Fossil bones of a glyptodont (replica above), the nearly complete skeleton of a Megatherium and a head of a Stegomastodon dated from the Pleistocene, the epoch from 1.8 million to 10,000 years ago, were found by paleontologists in the sediments of the Salado River. Due to a drought that has been affecting the area for months, local media and Reuters reported the fossils are appearing.
Hey, the International Cryptozoology Museum would love to have large (legal) fossils of its own for exhibition, but institutional survival is the key, first and foremost.
Consider a contribution today, and merely click to…
Thank you
About Loren Coleman
Loren Coleman is one of the world’s leading cryptozoologists, some say “the” leading living cryptozoologist. Certainly, he is acknowledged as the current living American researcher and writer who has most popularized cryptozoology in the late 20th and early 21st centuries.
Starting his fieldwork and investigations in 1960, after traveling and trekking extensively in pursuit of cryptozoological mysteries, Coleman began writing to share his experiences in 1969. An honorary member of Ivan T. Sanderson’s Society for the Investigation of the Unexplained in the 1970s, Coleman has been bestowed with similar honorary memberships of the North Idaho College Cryptozoology Club in 1983, and in subsequent years, that of the British Columbia Scientific Cryptozoology Club, CryptoSafari International, and other international organizations. He was also a Life Member and Benefactor of the International Society of Cryptozoology (now-defunct).

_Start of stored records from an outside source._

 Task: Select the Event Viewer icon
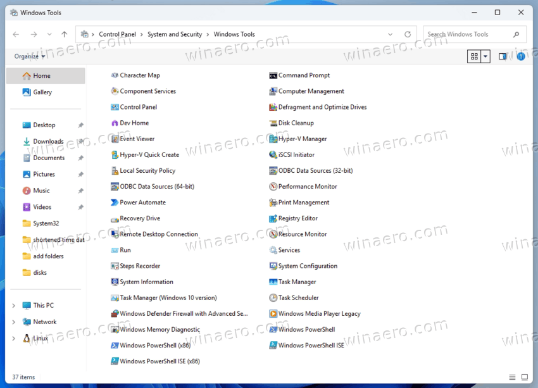[115, 139]
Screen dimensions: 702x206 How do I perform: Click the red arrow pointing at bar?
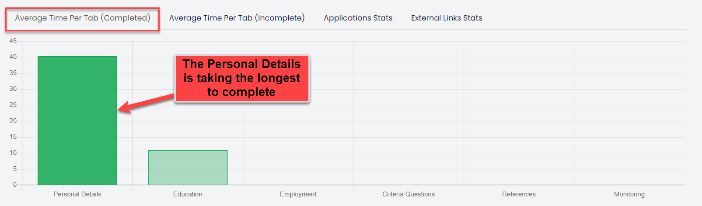[146, 103]
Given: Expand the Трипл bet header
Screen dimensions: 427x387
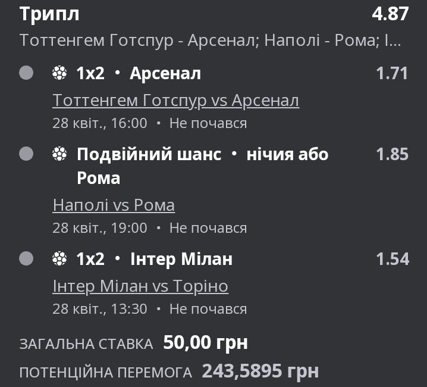Looking at the screenshot, I should pos(49,14).
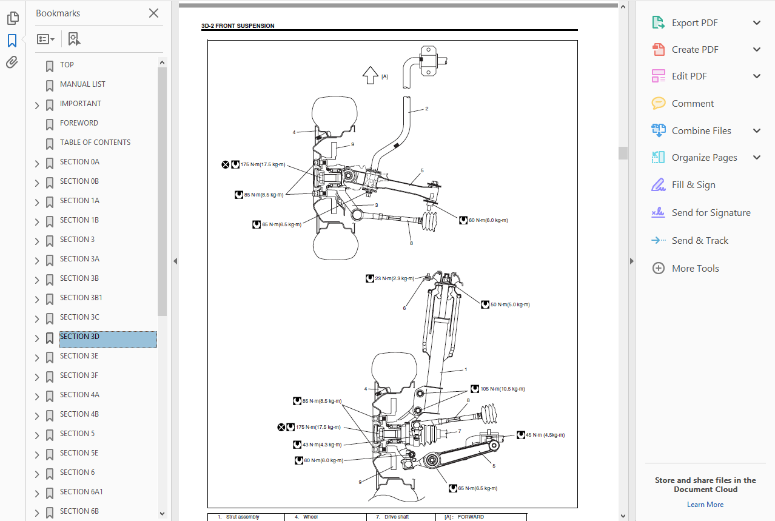The width and height of the screenshot is (775, 521).
Task: Jump to the SECTION 4A bookmark
Action: point(79,395)
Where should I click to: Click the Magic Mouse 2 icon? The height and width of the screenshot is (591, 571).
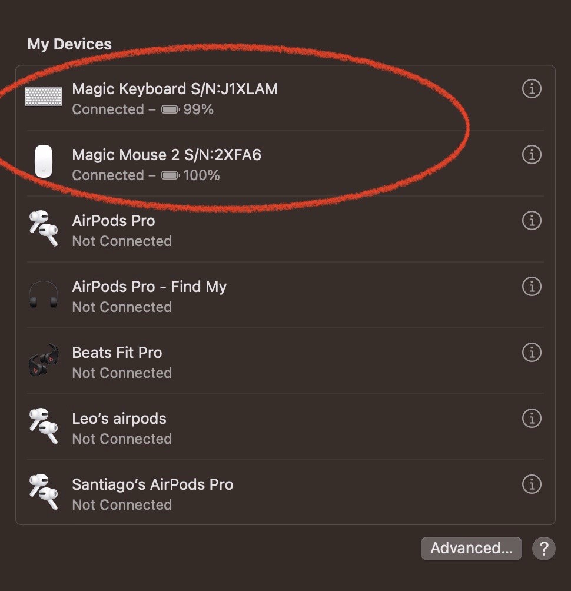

Loren Coleman’s daily blog, as a member of the Cryptomundo Team, served as an ongoing avenue of communication for the ever-growing body of cryptozoo news from 2005 through 2013. He returned as an infrequent contributor beginning Halloween week of 2015.
Coleman is the founder in 2003, and current director of the International Cryptozoology Museum in Portland, Maine.
“Fossil bones of a glyptodont (replica above), the nearly complete skeleton of a Megatherium and a head of a Stegomastodon dated from the Pleistocene, the epoch from 1.8 million to 10,000 years ago…” Are you saying that the creature above was alive and walking this earth at the same time as men? 10,000 years I think both sides of the debate will acknowledge the existence of mankind then. And if this one was around then, why not other dinos.
Dinosaurs are not fossil mammals, which is what is being mentioned here.
A general definition of the Pleistocene is given, of which some of that time overlaps with modern humans.
It is generally acknowledged that some forms of ground sloths and perhaps other fossil mammals might have lived at the same time as humans, of course.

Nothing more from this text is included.